Coronavirus disease 2019 (COVID-19) messenger RNA (mRNA) vaccines have succeeded unprecedentedly due to high protection efficacy and robust immune response. The most widely vaccinated mRNA vaccines are severe acute respiratory syndrome coronavirus 2 (SARS-CoV-2) spike (S) protein targeting with modified mRNAs. Immune response to other types of mRNA vaccines remains less investigated. Here, we comprehensively profiled human immune responses elicited by ARCoV, a non-modified mRNA vaccine encoding the receptor-binding domain (RBD) of the S protein, using multifaceted approaches. ARCoV vaccination induced potent neutralizing antibodies, RBD-specific polyfunctional T cell responses, and elevated cytokines including C-X-C motif chemokine ligand 10 (CXCL10), interferon-gamma (IFN-γ), extracellular newly identified receptor for advanced glycation end-products binding protein (EN-RAGE), and interleukin-18 (IL-18). Single-cell sequencing revealed that ARCoV immunization induced an increased relative abundance of interferon-activated T cells, proliferative T cells and naïve T cells.

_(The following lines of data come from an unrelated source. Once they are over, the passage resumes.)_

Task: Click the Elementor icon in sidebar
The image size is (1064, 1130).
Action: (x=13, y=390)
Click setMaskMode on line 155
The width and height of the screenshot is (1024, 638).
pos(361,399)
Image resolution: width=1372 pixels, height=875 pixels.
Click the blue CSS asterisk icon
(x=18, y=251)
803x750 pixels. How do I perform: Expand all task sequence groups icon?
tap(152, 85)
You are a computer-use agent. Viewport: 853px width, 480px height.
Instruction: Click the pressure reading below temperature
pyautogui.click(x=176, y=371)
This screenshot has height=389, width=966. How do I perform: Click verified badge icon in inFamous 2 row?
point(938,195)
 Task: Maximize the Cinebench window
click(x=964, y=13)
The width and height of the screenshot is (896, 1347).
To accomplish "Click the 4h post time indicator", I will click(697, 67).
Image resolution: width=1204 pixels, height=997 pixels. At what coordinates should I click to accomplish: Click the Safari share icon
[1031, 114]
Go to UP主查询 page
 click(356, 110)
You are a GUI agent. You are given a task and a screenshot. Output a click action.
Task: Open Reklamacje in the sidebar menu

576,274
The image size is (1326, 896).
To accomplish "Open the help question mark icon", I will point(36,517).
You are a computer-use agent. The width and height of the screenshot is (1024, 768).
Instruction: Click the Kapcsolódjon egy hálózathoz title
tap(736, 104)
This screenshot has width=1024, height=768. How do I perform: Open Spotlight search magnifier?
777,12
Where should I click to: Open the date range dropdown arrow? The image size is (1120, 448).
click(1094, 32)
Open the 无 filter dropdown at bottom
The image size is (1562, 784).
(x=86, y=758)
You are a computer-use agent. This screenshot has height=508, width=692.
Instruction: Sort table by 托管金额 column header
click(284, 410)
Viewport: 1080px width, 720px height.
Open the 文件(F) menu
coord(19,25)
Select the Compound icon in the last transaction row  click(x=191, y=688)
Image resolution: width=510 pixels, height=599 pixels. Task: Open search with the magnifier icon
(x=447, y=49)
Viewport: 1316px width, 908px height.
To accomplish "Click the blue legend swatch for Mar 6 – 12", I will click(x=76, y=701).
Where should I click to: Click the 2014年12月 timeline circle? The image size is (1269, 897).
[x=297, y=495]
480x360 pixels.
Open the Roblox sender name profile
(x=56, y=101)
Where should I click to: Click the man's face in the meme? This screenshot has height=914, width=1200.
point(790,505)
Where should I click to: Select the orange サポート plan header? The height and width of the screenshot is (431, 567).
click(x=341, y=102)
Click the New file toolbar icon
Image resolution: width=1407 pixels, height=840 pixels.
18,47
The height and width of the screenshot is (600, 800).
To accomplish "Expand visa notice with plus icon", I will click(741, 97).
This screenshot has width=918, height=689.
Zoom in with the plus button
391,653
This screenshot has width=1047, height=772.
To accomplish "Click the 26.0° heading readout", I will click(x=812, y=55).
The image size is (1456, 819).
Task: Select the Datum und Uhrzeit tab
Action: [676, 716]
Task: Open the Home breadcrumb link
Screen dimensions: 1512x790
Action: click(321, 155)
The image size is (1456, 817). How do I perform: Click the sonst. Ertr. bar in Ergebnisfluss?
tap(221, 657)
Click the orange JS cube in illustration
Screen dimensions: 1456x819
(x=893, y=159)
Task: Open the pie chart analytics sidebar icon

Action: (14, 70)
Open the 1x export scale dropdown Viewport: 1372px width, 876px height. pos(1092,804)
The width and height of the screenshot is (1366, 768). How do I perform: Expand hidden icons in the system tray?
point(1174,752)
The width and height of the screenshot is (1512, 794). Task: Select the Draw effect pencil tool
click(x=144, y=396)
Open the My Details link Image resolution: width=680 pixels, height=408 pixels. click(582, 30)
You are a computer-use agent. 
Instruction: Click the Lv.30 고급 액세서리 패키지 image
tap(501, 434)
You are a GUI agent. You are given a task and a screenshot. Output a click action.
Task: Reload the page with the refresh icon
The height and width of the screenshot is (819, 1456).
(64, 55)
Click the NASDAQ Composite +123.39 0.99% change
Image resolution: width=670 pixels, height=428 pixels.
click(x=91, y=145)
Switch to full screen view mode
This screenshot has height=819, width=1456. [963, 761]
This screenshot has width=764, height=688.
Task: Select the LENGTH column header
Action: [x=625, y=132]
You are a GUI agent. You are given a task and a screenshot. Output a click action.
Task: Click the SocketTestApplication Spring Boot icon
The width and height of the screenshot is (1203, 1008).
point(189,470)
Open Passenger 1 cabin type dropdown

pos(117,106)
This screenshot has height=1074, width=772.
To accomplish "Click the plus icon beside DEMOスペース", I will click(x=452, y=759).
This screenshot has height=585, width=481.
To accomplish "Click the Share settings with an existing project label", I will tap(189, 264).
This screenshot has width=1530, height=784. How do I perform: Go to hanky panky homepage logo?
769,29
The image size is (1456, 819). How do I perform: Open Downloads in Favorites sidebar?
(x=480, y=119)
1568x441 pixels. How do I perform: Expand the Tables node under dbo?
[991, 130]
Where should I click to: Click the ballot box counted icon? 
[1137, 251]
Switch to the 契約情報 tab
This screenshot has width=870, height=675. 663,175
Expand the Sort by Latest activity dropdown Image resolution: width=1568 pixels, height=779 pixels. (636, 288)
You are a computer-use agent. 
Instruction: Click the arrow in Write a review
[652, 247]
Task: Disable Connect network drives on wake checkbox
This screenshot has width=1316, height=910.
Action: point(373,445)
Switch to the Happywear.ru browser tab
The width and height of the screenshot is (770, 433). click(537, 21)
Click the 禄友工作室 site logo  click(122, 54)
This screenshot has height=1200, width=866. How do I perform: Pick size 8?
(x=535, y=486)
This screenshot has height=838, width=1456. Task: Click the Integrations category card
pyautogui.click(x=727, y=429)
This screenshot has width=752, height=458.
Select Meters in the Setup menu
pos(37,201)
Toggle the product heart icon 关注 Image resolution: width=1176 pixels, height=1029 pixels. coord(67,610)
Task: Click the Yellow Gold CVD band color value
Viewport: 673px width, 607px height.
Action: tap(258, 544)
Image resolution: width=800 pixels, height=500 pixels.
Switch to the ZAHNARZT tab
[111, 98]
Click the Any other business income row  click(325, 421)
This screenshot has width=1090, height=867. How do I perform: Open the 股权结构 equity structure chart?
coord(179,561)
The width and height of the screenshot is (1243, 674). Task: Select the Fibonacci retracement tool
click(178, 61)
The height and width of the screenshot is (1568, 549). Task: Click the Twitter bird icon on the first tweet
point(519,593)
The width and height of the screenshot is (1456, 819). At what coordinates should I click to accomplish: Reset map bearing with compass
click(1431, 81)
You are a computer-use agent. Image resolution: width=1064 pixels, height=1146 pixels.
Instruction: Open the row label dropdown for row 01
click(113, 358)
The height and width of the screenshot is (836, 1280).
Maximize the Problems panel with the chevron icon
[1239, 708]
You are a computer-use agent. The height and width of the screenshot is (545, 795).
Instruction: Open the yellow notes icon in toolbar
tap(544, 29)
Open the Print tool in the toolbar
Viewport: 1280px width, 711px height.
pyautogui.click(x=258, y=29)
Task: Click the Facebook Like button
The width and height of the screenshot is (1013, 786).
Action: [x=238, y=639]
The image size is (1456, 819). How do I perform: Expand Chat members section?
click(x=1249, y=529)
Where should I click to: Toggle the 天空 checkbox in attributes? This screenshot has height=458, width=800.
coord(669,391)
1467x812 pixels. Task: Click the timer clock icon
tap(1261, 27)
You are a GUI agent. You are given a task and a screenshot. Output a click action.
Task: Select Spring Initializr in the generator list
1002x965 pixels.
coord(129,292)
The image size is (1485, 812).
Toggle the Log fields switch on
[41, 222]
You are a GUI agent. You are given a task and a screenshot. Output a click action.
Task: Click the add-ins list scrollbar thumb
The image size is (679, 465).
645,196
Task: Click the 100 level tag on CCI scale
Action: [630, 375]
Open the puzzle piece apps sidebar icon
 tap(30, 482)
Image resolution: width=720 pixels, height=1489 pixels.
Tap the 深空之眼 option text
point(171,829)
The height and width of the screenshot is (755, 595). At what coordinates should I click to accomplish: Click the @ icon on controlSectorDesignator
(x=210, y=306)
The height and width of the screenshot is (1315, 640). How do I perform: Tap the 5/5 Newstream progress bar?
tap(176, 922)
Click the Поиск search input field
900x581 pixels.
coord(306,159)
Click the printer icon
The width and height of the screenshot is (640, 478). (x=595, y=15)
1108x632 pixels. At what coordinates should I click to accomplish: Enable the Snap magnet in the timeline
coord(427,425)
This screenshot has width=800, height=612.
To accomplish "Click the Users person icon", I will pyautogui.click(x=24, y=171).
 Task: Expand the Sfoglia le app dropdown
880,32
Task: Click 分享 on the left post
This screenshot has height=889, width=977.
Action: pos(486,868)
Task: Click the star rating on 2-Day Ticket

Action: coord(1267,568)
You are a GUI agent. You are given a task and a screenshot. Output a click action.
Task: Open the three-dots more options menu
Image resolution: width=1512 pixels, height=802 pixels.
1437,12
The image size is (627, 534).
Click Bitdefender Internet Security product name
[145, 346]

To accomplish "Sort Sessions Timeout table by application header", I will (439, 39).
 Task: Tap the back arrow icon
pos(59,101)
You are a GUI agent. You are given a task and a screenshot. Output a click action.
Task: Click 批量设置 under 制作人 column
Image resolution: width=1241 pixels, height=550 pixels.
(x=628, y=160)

Monocytes and dendritic cells exhibited innate immune activation, downregulated hypoxia and glycolysis pathways, and transiently decreased proportions. Integrative single-cell RNA and T cell receptor (TCR) sequencing identified clonal expansion of effector T cells and killer cell immunoglobulin-like receptor (KIR)-expressing natural killer (NK)-like cells after the second dose. These insights advance our understanding of COVID-19 mRNA vaccine immunology and inform next-generation vaccine design.